You do wonder, though, whether the world-imploding news of the club's avowed intention to participate in the European Super League has something to do with the axing of one of the most decorated bosses in the modern game. It is certainly a distraction from the other big new story of the week involving Spurs.

Along with neighbours Arsenal and Chelsea, plus Liverpool, Man City, and Man united, Tottenham have owners who have placed a higher premium on cash from a new Euro venture than on traditions and domestic fortunes.

They are rightly facing a fearful backlash from true fans of these powerhouses of the English game and not just those suddenly thrust on the margins by the venal power-grab announced by 12 European clubs on Sunday night.

Looking at Mourinho's spell dispassionately, it is clear that he was repeating the same errors he made at Man United, where an increasingly cantankerous approach to man-management left a glut of dissatisfied, unhappy or insecure players that he could not improve. He was the exact opposite of much-loved predecessor Mauricio Pochettino, who so very nearly led the club to one of its finest hours. Arguably it was still one of the finest hours, being in that Champions League final in Madrid.

Dele Alli is the most obvious example of a player hung out to dry by Mourinho, in much the same way that Luke Shaw was at Old Trafford. Only this week, Paul Pogba revealed how baffled he was by the Portuguese suddenly cold-shouldering him when the pair worked together in Manchester. Mourinho loses patience so much quicker these days.

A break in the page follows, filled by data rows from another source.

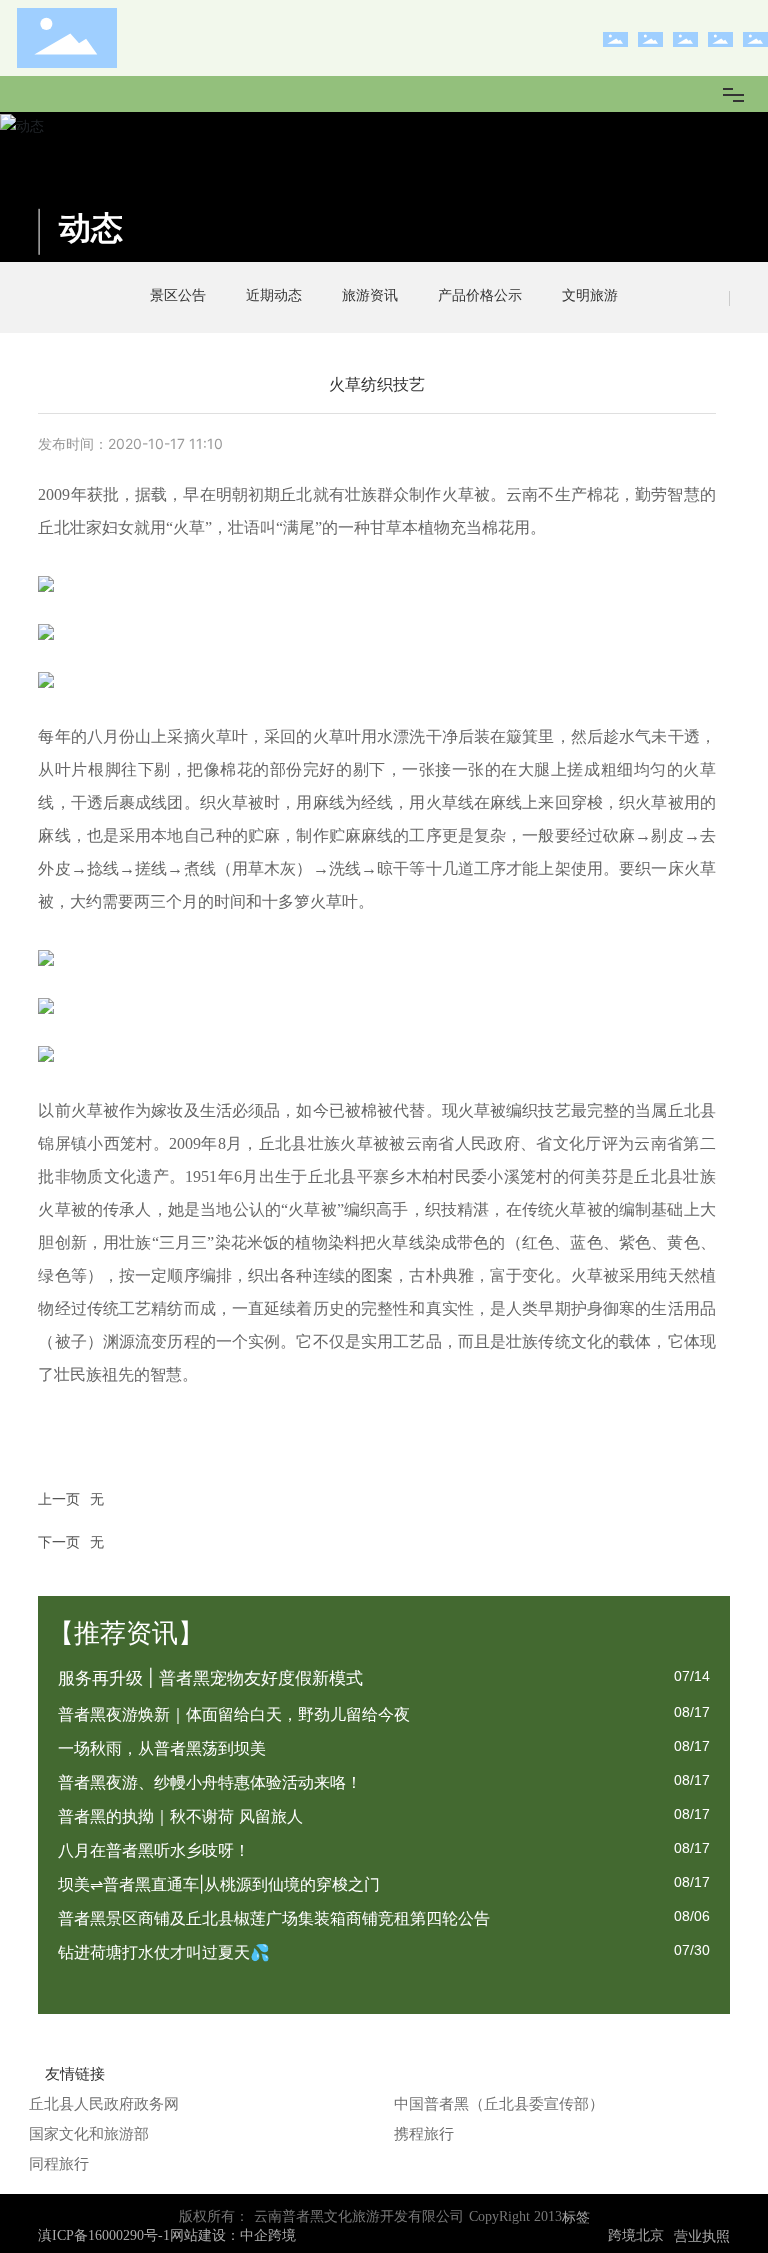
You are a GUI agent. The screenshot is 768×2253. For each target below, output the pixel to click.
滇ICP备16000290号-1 (104, 2236)
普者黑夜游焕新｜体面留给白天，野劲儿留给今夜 (234, 1714)
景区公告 (178, 294)
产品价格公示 (480, 294)
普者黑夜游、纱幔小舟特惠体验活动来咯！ (210, 1782)
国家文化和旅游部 (89, 2133)
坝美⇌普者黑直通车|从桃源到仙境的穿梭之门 (219, 1884)
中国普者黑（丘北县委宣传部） (499, 2103)
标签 (576, 2216)
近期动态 (274, 294)
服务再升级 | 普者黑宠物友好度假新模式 (210, 1678)
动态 (91, 227)
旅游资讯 (370, 294)
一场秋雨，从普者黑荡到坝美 (162, 1748)
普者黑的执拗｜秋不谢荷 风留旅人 (180, 1816)
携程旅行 (424, 2133)
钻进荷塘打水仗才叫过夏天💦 (164, 1952)
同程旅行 (59, 2163)
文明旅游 (590, 294)
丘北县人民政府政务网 (104, 2103)
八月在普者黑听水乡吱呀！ (154, 1850)
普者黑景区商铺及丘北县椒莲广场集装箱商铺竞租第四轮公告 (274, 1918)
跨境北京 (636, 2235)
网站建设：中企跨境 (233, 2235)
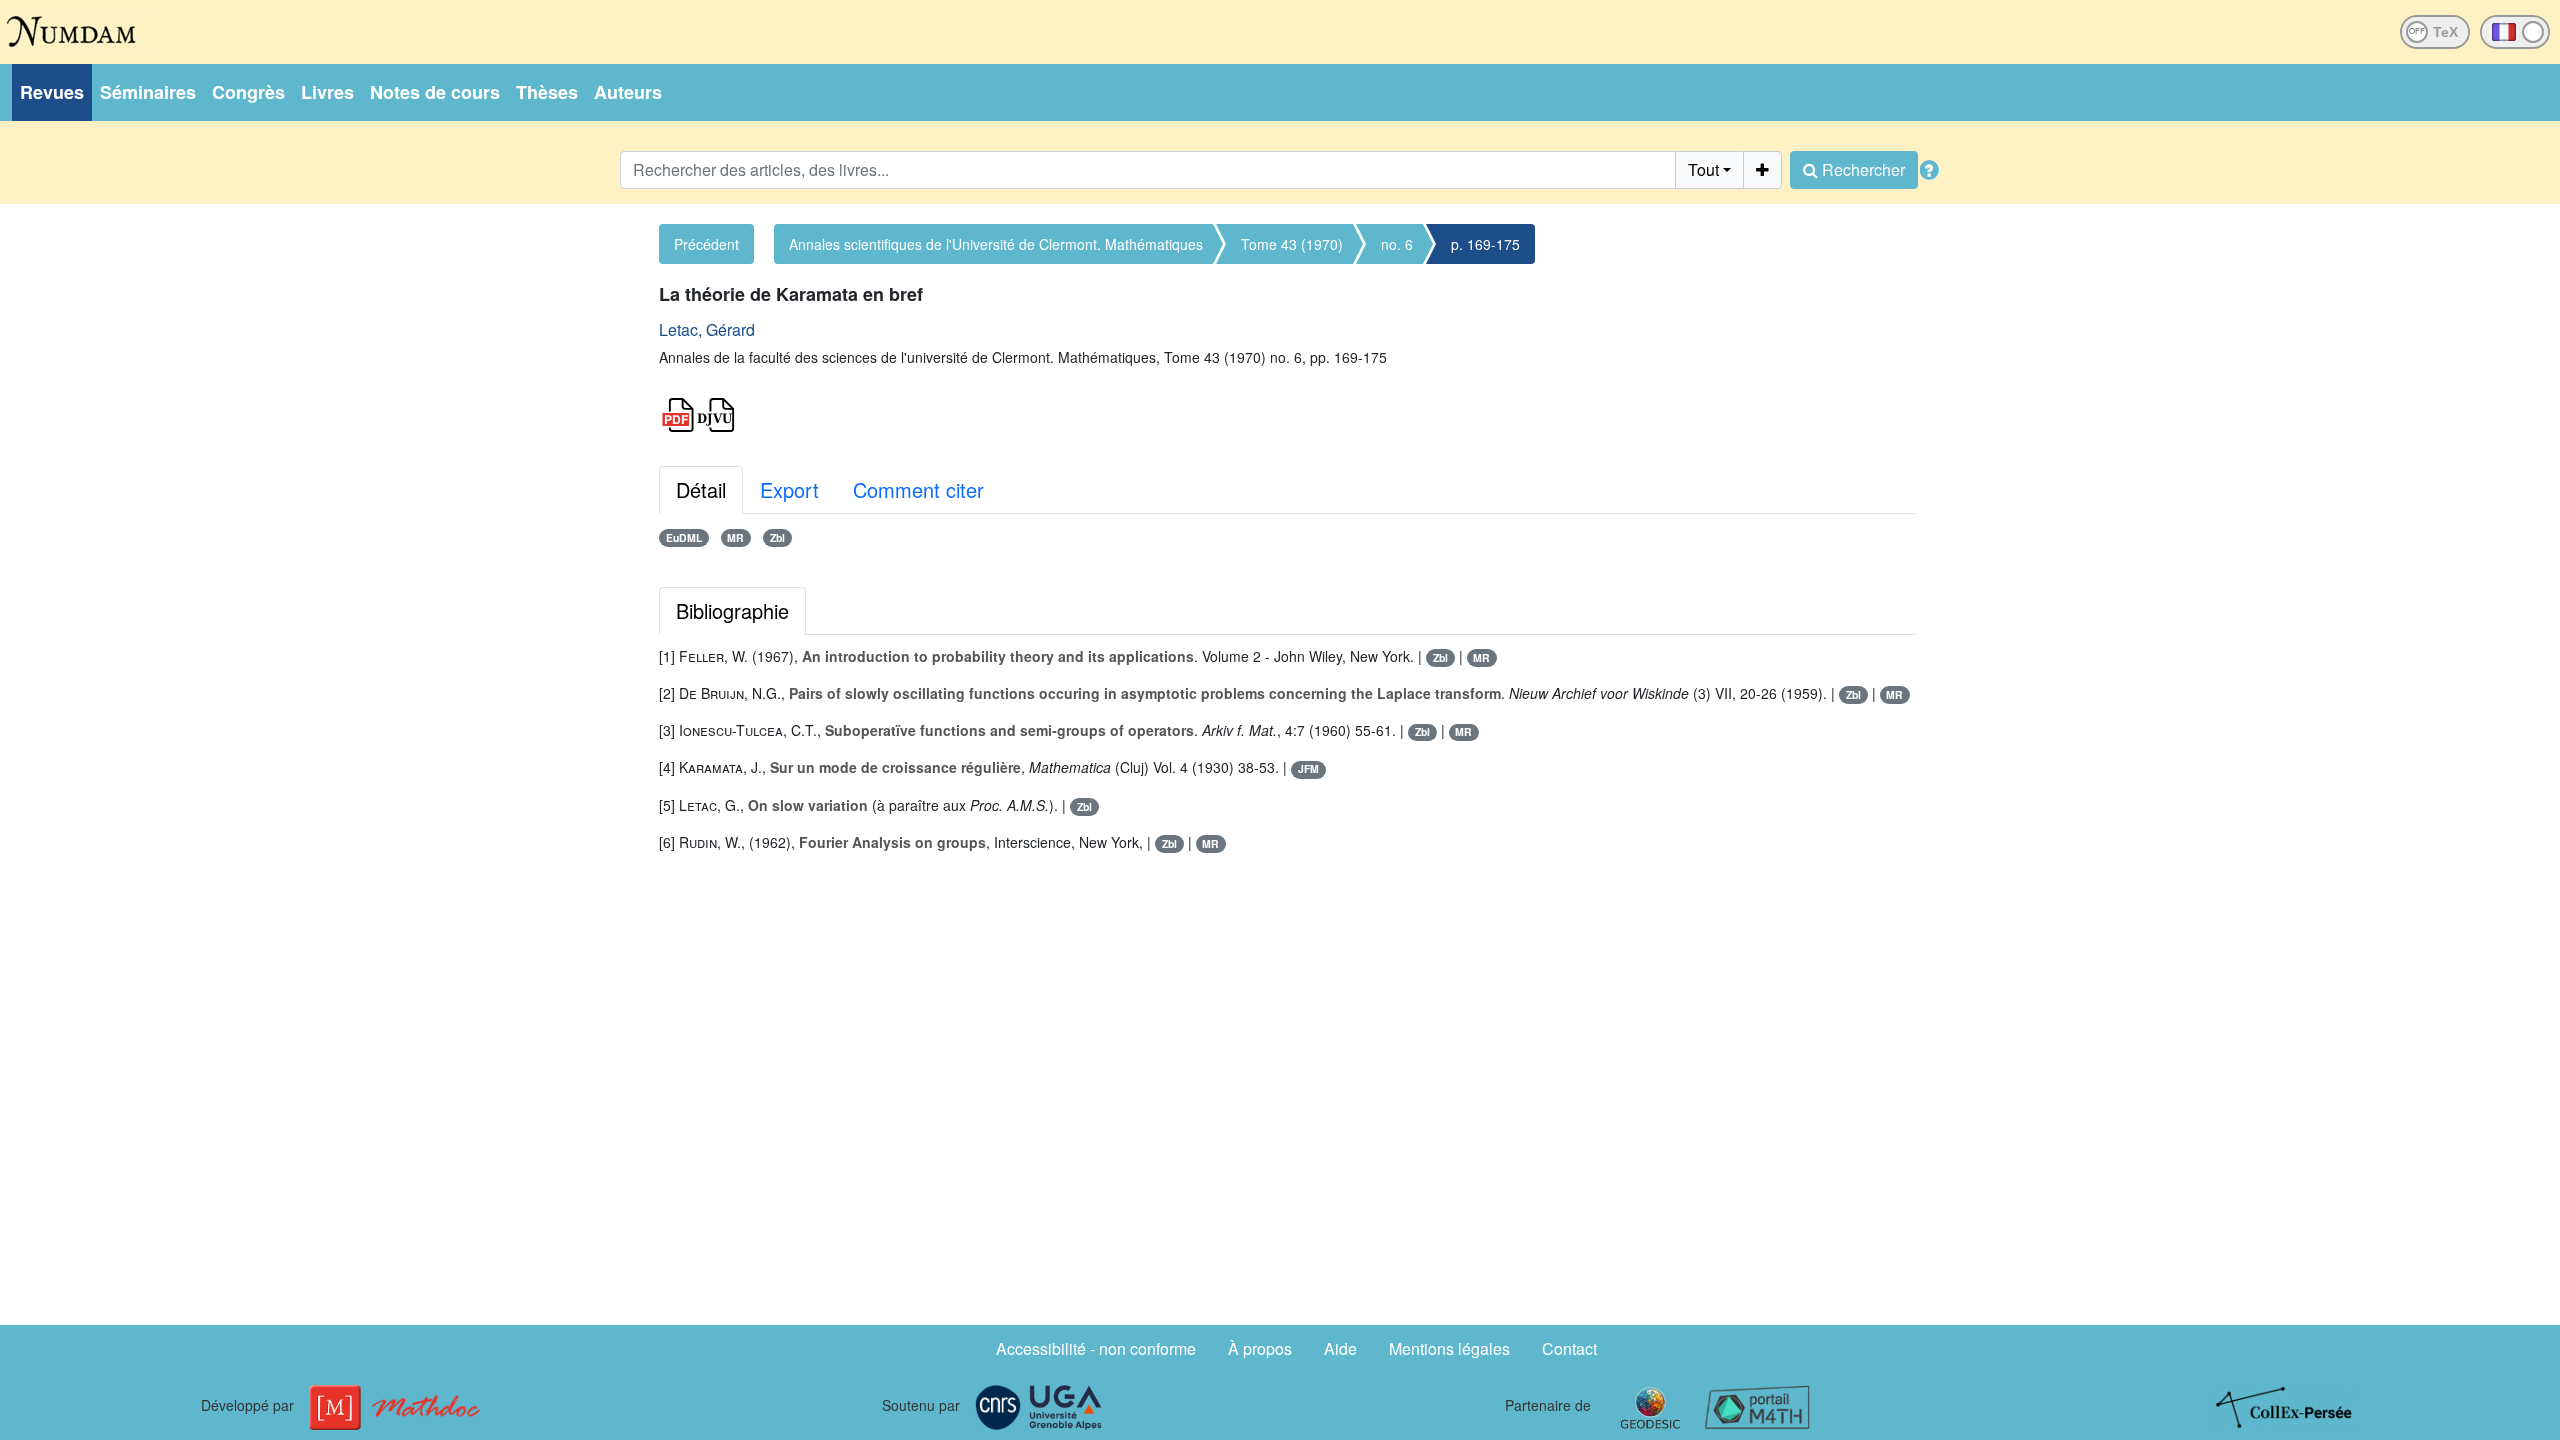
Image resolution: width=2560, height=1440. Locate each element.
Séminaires (148, 92)
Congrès (248, 92)
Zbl (777, 537)
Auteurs (628, 92)
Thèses (547, 92)
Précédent (706, 244)
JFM (1308, 768)
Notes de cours (435, 92)
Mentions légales (1449, 1348)
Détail (701, 489)
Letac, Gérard (707, 329)
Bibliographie (732, 610)
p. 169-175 (1485, 244)
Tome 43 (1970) (1292, 244)
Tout (1703, 169)
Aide (1340, 1348)
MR (735, 537)
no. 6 (1397, 244)
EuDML (684, 537)
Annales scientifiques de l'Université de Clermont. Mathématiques (996, 244)
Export (789, 489)
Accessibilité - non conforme (1096, 1348)
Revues (52, 92)
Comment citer (918, 489)
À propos (1260, 1348)
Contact (1569, 1348)
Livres (327, 92)
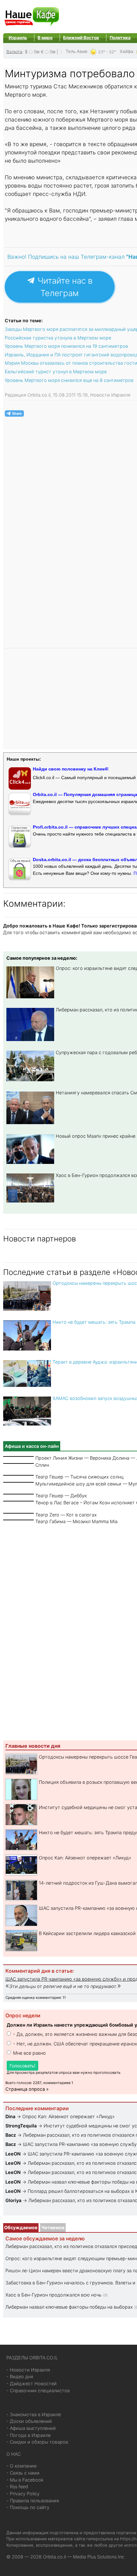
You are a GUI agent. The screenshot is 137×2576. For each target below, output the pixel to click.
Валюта (14, 51)
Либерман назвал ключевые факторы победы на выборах (69, 2307)
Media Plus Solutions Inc (98, 2556)
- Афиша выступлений (31, 2428)
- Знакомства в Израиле (33, 2414)
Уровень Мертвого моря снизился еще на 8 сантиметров (69, 380)
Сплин (42, 1465)
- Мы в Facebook (25, 2480)
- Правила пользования (32, 2500)
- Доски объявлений (29, 2421)
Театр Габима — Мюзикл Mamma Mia (76, 1521)
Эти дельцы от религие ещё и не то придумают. (63, 1986)
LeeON (13, 2153)
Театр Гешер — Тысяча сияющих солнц (79, 1476)
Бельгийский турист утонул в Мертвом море (56, 371)
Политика (120, 37)
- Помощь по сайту (27, 2507)
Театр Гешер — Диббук (61, 1495)
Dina (10, 2116)
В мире (45, 37)
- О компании (21, 2465)
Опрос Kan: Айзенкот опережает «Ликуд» (85, 1857)
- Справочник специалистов (38, 2390)
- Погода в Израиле (28, 2435)
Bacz (10, 2135)
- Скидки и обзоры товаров (37, 2442)
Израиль (18, 37)
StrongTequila (21, 2125)
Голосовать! (22, 2065)
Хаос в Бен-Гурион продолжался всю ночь (53, 2294)
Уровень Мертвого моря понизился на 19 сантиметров (66, 346)
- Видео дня (19, 2376)
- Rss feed (17, 2486)
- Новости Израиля (28, 2369)
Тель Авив (76, 51)
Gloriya (14, 2200)
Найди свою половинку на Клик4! (71, 768)
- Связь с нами (23, 2472)
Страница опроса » (27, 2089)
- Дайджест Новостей (31, 2383)
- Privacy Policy (23, 2493)
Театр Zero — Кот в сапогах (66, 1514)
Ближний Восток (81, 37)
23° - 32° (107, 51)
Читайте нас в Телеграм (63, 287)
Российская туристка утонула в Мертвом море (58, 337)
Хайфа (126, 51)
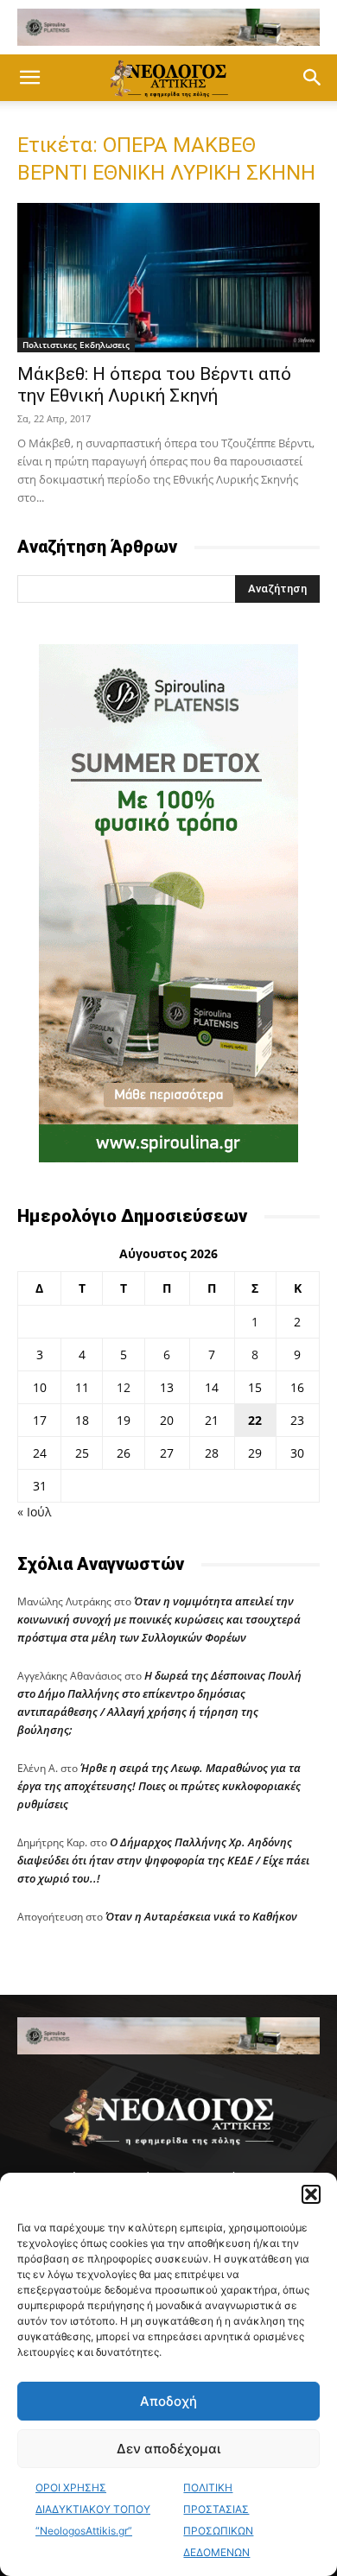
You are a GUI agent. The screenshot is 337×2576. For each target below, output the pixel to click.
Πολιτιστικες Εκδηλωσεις (76, 345)
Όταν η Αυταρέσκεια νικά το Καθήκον (201, 1916)
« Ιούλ (34, 1511)
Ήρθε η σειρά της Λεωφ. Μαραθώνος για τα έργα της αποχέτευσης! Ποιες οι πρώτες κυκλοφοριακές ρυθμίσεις (159, 1786)
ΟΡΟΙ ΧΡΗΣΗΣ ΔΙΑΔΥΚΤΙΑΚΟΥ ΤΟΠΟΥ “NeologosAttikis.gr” (92, 2509)
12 (123, 1387)
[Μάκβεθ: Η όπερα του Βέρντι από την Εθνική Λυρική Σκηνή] (168, 277)
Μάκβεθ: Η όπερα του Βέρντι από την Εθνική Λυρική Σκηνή (154, 385)
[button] (311, 2194)
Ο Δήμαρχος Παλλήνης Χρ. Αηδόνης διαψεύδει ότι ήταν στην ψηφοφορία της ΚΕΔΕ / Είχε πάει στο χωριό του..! (163, 1860)
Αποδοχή (168, 2401)
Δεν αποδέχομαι (168, 2448)
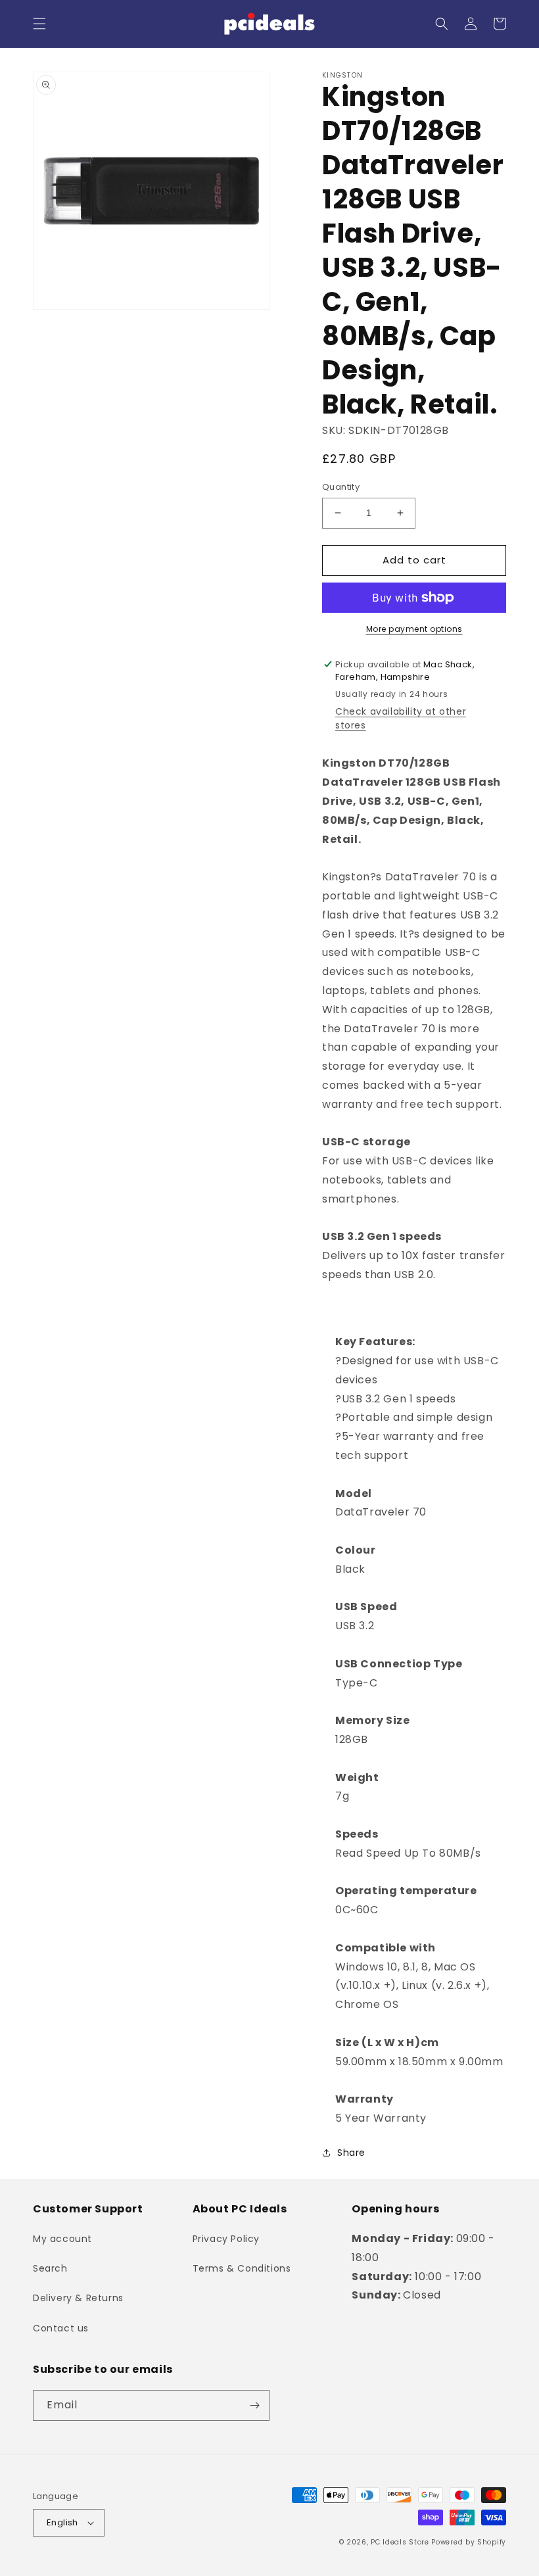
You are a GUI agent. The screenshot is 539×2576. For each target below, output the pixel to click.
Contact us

He criticises players and distances himself from them when things go wrong.

Recently, he effectively laid all the blame for defensive failings on his players. 'Same coach, different players' he said, suggesting it was the inability of his team to learn from him rather than his own failure to adapt to changed circumstances that brought on problems.

The cautious approach which secured him so much silverware in the earlier part of his career has looked increasingly antiquated and damaging. He was in danger of ensuring his biggest legacy would be the disintegration in confidence and aspiration of his two best players, Harry Kane and Heung-Min Son. And maybe of provoking their departures.

His inability to light a fire under Gareth Bale to make him the asset he should have been is also on the rap sheet.

Spurs are currently seventh, wholly inconsistent and increasingly unlikely to qualify for the Champions League via their league position.

It would have made sense to revisit his appointment at the end of the season. But to do it now? And can the fans trust anything the club hierarchy does now anyway, given a decision to throw in its lot with the ludicrously self-important, closed-shop of the money-grabbing European Super League?

For all his many faults, Mourinho is still a football man and the football community ought to sympathise with him, on the basis of being one of us rather than one of them - the them being those soulless men in suits who do not care much for the players and managers who share a passion for the glories and uncertainties which have underpinned the game for more than a century.

Mourinho is a man whose best days are surely over, but he is part of the history and fabric of the game and will be remembered with far greater fondness or admiration than the names Glazer, Henry or Kroenke ever will be.